Munad Hasan , Shabista Yildiz , Mohammad Kamruzzaman

Abstract

Bangladesh situated in the tropical monsoon region is one of the most rainfall-sensitive countries in the world with terrain ranging from northwest floodplains to southern coastal deltas to eastern hilly regions. This complex landscape coupled with intensified climate variability influences local convection and extreme precipitation events, making short range forecasting particularly difficult. In this context, AI driven weather forecasting is gaining promise in diagnosing nonlinear atmospheric processes where conventional physics-based models fall short. Therefore, this study employs AI-based GraphCast model to forecast 1-, 2-, and 3-day cumulative rainfall over Bangladesh utilizing observational data from 43 Bangladesh Meteorological Department (BMD) stations during 2023-2024. Then, the performance of the model has been evaluated against global forecasting models namely ECMWF and GFS with statistical metrics including correlation coefficient (CC), mean error (ME), root mean square error (RMSE), and probability of detection (POD). The capability of GraphCasts’ extreme rainfall detection has been further examined with Critical Success Index (CSI) and False Alarm Ratio (FAR) for three threshold benchmarks: 100, 200 and 300 mm. The findings revealed that GraphCast outperforms ECMWF and GFS in routine precipitation forecasting, achieving higher CC (0.57–0.65), lower RMSE (15.66–16.61 mm day−1), and near-perfect POD values (>0.98).
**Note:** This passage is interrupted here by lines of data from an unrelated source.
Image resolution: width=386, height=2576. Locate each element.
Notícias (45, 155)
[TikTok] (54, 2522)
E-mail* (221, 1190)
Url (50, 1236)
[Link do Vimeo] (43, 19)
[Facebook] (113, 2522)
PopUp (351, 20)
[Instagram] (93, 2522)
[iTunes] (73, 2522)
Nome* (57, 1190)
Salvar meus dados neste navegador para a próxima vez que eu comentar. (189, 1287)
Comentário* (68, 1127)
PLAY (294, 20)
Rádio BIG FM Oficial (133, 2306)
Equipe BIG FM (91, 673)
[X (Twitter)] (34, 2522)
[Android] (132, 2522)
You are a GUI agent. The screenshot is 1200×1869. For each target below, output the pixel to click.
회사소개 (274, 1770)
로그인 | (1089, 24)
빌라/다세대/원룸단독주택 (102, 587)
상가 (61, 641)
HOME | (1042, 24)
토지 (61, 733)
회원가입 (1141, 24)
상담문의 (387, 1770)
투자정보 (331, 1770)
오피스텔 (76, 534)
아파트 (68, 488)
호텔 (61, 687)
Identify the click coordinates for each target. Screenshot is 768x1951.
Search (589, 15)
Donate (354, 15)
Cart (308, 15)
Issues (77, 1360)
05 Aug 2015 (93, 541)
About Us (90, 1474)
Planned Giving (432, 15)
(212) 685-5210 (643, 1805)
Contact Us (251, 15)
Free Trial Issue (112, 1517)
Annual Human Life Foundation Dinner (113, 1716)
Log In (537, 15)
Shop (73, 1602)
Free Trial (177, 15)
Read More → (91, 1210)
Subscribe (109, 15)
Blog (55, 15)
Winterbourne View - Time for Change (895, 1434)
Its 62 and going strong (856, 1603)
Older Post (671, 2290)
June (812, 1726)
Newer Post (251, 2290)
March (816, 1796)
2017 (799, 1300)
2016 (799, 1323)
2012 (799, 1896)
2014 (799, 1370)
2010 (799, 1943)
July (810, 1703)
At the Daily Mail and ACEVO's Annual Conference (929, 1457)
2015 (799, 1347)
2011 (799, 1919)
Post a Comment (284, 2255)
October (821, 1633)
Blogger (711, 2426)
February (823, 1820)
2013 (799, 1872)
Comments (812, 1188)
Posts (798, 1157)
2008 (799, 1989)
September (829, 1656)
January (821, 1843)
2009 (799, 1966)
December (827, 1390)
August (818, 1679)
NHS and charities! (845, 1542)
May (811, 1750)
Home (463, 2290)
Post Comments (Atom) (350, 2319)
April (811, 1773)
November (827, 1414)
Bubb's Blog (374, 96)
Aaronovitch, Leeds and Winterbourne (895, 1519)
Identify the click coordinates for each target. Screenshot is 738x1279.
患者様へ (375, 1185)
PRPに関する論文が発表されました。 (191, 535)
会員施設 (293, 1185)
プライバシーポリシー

It exhibited better performance in central and northern Bangladesh, where monsoon characteristics are more uniform compared to coastal and southeastern hilly regions. However, GraphCast tends to overestimate extreme rainfall events with lower CSI (0.4476–0.5170) and higher FAR (0.4809–0.5519) values. Overall, this study aims to highlight the potential of AI-based operational precipitation forecasting with a path open to integrating hybrid AI-physics frameworks for better extreme event prediction in future.

DOI

https://doi.org/10.31223/X5QN0G

Subjects

Oceanography and Atmospheric Sciences and Meteorology

Keywords

GraphCast, AI, Short Range precipitation forecasting, Extreme Rainfall detection, CSI, FAR

Dates

Published: 2025-12-04 14:25

Last Updated: 2025-12-04 14:25

License

CC BY Attribution 4.0 International

Additional Metadata

Data Availability (Reason not available):
All raw data is available from the authors upon reasonable request.

Conflict of interest statement:
The authors declare that they have no known competing financial interests or personal relationships that could have appeared to influence the work reported in this paper.